Excessive levels of stress have been shown to harm flight performance. But not experiencing heightened stress and arousal during demanding flight procedures might also be an indicator of poor performance, according to new research published in The International Journal of Aerospace Psychology.
“As a university of pilots, we care about the stress of our students, and every day we are willing to enhance the methodology to train them. Since the stress factor has been previously demonstrated to affect performance, we wanted to study this factor in our case of pilot students,” said study author Toni Valles-Catala, head of research at the Center for Higher Aviation Studies in Catalonia.
In the study, 41 student pilots wore a wristband that recorded electrodermal activity, an objective and reliable measure of stress, as they completed several flight tasks in a simulator, including non-precision approaches, go-arounds, and engine failure emergency procedures. Their performance on these tasks was judged by a panel of flight instructors.
Tasks of higher complexity were associated with a spike in electrodermal activity, and this heightened physiologically stress response was associated with good performance for most of the student pilots. “It is reasonable to think that highly demanding tasks require greater arousal if they are to be completed correctly,” the researchers said.
However, some students had weaker physiologically stress responses and poorer performance in highly demanding situations.
“We studied the stress of student pilots in simulated flight, and we observed that when they get involved in the highly demanding tasks, they perform better. However, we also observed that some students (although they may perform well on the flight as a whole) poorly performed a highly demanding task,” Valles-Catala told PsyPost.

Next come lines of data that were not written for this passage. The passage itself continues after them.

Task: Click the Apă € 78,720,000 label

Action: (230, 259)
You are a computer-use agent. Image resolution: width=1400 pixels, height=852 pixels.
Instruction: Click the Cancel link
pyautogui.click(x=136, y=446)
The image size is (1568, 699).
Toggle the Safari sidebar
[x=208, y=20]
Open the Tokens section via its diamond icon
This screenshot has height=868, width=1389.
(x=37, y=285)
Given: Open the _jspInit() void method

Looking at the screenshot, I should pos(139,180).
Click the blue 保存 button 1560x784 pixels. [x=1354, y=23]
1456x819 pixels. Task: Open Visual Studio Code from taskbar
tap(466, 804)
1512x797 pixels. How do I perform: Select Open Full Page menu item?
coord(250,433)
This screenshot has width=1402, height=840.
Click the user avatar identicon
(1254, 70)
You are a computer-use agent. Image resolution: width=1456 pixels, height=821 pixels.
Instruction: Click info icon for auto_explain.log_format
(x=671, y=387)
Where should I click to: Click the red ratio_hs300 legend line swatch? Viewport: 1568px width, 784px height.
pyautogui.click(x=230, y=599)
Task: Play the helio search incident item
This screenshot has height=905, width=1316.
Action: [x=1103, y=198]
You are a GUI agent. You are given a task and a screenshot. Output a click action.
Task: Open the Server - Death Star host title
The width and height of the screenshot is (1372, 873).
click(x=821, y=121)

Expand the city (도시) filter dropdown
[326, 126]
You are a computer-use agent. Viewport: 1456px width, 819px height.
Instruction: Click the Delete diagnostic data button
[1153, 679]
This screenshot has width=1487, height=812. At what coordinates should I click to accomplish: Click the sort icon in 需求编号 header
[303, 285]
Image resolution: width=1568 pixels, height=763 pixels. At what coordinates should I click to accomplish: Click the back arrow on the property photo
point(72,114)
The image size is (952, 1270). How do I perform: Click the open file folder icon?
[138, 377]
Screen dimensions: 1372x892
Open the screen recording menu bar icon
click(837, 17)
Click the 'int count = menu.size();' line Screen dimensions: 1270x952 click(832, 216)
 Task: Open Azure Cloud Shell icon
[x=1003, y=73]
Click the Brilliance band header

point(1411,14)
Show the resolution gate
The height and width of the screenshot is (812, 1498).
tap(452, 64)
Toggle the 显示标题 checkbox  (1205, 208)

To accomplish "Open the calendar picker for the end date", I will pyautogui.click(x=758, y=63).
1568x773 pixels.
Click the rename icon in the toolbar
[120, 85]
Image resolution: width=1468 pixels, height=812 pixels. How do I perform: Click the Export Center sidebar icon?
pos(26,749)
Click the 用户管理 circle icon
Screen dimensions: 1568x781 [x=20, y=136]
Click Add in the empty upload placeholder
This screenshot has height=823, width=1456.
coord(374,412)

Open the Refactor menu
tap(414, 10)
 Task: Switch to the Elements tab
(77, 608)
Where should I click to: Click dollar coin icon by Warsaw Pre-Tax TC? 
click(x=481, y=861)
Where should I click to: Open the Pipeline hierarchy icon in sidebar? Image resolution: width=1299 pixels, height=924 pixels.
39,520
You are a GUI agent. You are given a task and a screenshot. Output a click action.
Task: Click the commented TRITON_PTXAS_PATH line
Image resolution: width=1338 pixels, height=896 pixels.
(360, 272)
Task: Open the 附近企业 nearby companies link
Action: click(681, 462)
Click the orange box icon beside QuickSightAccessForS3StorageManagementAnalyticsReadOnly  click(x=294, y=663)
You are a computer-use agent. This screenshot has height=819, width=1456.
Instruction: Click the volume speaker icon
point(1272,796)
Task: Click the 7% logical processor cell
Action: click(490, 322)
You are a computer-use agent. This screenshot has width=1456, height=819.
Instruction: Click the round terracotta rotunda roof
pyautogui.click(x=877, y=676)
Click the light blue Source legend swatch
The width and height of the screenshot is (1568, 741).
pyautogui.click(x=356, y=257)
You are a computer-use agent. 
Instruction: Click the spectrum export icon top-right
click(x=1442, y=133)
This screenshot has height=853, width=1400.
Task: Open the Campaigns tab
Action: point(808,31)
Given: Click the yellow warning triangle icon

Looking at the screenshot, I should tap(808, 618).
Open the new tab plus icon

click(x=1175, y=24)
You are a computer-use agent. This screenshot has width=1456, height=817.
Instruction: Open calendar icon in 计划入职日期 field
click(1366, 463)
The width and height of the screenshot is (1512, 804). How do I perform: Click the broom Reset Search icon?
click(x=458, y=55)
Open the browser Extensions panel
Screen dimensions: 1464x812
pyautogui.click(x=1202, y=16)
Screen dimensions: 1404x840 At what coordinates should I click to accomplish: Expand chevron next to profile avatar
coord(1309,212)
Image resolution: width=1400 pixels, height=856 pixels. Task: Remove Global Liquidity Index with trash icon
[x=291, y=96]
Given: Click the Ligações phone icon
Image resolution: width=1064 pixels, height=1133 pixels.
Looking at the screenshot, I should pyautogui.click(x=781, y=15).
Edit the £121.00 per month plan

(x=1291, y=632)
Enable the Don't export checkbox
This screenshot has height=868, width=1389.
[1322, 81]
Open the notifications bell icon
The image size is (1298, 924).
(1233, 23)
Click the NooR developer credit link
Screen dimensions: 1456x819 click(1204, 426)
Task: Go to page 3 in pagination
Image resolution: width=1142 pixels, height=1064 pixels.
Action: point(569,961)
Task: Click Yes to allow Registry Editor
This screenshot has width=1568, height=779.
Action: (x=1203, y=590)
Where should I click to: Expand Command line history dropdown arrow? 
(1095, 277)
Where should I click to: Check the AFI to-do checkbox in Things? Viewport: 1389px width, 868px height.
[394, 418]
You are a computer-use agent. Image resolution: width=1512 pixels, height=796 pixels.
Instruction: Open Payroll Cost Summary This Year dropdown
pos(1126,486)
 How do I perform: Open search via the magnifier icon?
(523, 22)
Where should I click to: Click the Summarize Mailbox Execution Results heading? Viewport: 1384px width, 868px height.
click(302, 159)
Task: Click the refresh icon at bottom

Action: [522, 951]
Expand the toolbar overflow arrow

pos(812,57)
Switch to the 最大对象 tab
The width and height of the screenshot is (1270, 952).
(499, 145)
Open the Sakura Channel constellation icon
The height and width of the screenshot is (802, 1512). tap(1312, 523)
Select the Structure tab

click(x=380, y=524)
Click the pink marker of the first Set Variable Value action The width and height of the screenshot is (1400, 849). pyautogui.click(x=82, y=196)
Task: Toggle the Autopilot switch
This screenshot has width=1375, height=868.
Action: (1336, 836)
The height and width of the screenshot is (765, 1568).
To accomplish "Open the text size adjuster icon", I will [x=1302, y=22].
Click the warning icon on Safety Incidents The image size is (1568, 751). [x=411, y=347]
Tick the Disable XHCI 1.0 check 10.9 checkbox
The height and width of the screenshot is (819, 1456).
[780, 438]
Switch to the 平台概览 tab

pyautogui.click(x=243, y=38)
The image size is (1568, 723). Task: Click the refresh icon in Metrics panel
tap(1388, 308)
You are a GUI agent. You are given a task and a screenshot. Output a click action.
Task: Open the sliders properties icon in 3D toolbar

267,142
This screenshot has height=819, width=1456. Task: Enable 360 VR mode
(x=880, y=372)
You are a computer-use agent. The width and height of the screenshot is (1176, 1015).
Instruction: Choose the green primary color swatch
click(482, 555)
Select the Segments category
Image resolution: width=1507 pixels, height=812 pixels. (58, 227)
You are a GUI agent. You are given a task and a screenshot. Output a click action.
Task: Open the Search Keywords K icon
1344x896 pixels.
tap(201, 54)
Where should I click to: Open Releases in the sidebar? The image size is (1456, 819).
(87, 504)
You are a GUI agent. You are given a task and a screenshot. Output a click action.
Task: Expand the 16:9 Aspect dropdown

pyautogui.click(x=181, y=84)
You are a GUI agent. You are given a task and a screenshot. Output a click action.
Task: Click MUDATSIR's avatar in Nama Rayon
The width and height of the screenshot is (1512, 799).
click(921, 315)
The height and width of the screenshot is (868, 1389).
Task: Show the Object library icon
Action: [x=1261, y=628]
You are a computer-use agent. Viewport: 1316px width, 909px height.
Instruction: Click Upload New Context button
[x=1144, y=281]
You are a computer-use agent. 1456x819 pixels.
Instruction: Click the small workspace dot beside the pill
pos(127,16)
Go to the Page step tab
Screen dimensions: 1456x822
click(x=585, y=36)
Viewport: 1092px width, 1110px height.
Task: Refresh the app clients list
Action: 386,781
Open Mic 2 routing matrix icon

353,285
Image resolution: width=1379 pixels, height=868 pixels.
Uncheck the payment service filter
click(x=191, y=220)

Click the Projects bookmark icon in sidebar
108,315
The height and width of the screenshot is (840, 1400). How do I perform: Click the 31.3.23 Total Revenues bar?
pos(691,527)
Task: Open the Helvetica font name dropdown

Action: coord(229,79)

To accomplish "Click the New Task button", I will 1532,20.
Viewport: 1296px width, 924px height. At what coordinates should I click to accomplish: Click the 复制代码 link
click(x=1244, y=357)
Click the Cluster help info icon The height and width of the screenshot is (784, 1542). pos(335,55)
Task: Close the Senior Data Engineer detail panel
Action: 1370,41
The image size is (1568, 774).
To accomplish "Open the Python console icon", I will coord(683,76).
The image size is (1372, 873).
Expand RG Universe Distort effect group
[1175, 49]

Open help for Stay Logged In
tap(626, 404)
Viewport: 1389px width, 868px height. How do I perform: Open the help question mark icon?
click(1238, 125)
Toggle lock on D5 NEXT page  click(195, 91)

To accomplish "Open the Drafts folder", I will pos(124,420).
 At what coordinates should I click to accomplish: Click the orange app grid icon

“The last conclusion was unexpected, since we understand that student pilots need to be concentrated during the flight, especially during highly demanding tasks. We suggest that this could be due to fatigue, a lack of motivation, level of skills, or even overconfidence, all of which are variables that should be assessed in future work. Another interesting point to be addressed is to observe whether this happens in real flight.”
The study, “Effects of Stress on Performance during Highly Demanding Tasks in Student Pilots“, was authored by Toni Vallès-Català, Anna Pedret, Diana Ribes, David Medina, and Miquel Traveria.